Passage given:
# Two processors on a motherboard



## tomjacobm (Aug 25, 2004)

Sirs,

I am planning to buy a computer mainly for 3D works. I want to know if there is any motherboard  avilable in the market  which will *support two processors*(ie i want 2 processors fitted on the same motherboard) I plan to use two AMD antlon 3000+ processors. I *dont want* onboard video and audio as I will be fitting them seperate. Price around 10000.

Again, will there be any significant power gain if I use such a configaration?

Thankyou
Goodday


----------



## theraven (Aug 25, 2004)

ull have to go for a server mobo and pentium xeon processors


----------



## theraven (Aug 25, 2004)

such computers like i said are used for servers..
yes there will be power gain
but u just dun need that kinda computing power for ur desktop
and no these mobos are expensive
im not sure whether there will be good ones for 10k


----------



## Naga (Aug 26, 2004)

Instead get an AMD 64, SATA HDDS(configured in Raid 0) and lots of RAM (the fastest u can afford).


----------



## indro (Aug 27, 2004)

well if you do want to buy a dual processor motherboard and an amd based cheapo solution, i suggest you go for a AMD Athlon 2600+ or a 2800+ MP processors along with  a amd chipset asus motherboard , but the combined solution is about 20k and thats the cheapest ones you can get your hands on in india.

Rows:

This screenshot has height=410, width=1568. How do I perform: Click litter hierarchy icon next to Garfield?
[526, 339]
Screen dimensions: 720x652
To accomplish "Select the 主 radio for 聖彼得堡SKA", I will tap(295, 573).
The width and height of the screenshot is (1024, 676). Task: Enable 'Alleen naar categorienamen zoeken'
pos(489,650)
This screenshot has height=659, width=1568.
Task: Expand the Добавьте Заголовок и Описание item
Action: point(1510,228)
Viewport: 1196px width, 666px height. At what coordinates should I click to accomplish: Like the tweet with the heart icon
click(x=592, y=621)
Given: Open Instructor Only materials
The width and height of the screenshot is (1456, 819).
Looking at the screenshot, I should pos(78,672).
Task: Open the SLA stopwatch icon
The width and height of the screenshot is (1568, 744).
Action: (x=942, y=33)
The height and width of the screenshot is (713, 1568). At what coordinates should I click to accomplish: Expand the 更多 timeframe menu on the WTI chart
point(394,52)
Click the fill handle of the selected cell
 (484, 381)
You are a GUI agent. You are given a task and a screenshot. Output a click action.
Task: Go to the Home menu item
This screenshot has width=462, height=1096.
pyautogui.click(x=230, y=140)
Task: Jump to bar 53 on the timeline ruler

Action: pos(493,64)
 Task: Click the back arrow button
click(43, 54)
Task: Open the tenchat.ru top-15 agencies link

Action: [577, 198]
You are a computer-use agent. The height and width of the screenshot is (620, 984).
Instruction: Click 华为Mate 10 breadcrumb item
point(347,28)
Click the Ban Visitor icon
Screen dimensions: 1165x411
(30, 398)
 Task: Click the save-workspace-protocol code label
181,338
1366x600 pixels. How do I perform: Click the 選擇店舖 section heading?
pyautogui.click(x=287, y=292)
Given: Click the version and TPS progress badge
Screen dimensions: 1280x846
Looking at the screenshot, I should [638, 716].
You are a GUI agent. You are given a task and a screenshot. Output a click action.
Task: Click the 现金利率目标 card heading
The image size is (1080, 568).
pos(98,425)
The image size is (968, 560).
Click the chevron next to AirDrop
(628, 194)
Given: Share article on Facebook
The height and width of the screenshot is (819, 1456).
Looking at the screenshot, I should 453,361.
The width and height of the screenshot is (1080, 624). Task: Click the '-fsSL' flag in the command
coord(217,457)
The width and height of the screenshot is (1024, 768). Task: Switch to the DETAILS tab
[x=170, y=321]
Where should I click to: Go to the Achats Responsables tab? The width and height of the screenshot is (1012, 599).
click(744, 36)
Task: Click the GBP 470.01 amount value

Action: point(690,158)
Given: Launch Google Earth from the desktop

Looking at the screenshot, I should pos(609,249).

To-do list:
a - Using the forum thread on two processors on a motherboard, explain in one to three sentences why theraven doubts that a good dual-processor board can be had for 10000.
b - Pick up the forum thread on two processors on a motherboard after its last post and carry it on.

Solved tasks:
a - Theraven says that motherboards of this kind are expensive. For that reason he is unsure there will be good ones for 10k.

b -
----------



## superwiz (Aug 29, 2004)

so if i get computer with 2 Pentium4 3.2 gigaherts i will get speed of 6.4gigaherts,   YAHOOO


----------



## Naga (Aug 30, 2004)

superwiz said:
			
		

> so if i get computer with 2 Pentium4 3.2 gigaherts i will get speed of 6.4gigaherts,   YAHOOO


It doesn't quite work that way. The only way u can take advantage of dual CPUs is if ur OS can use them. Usually what will will happen is, say u r running a program that is not optimesed for dual CPU, it will use the resources of only one CPU. But if the program is optimised for dual CPU, the workload will be distributed among the 2 CPUs which doesn't mean that performance will be double of one CPU.U might get benifits while multitasking but that will depend on ur OS.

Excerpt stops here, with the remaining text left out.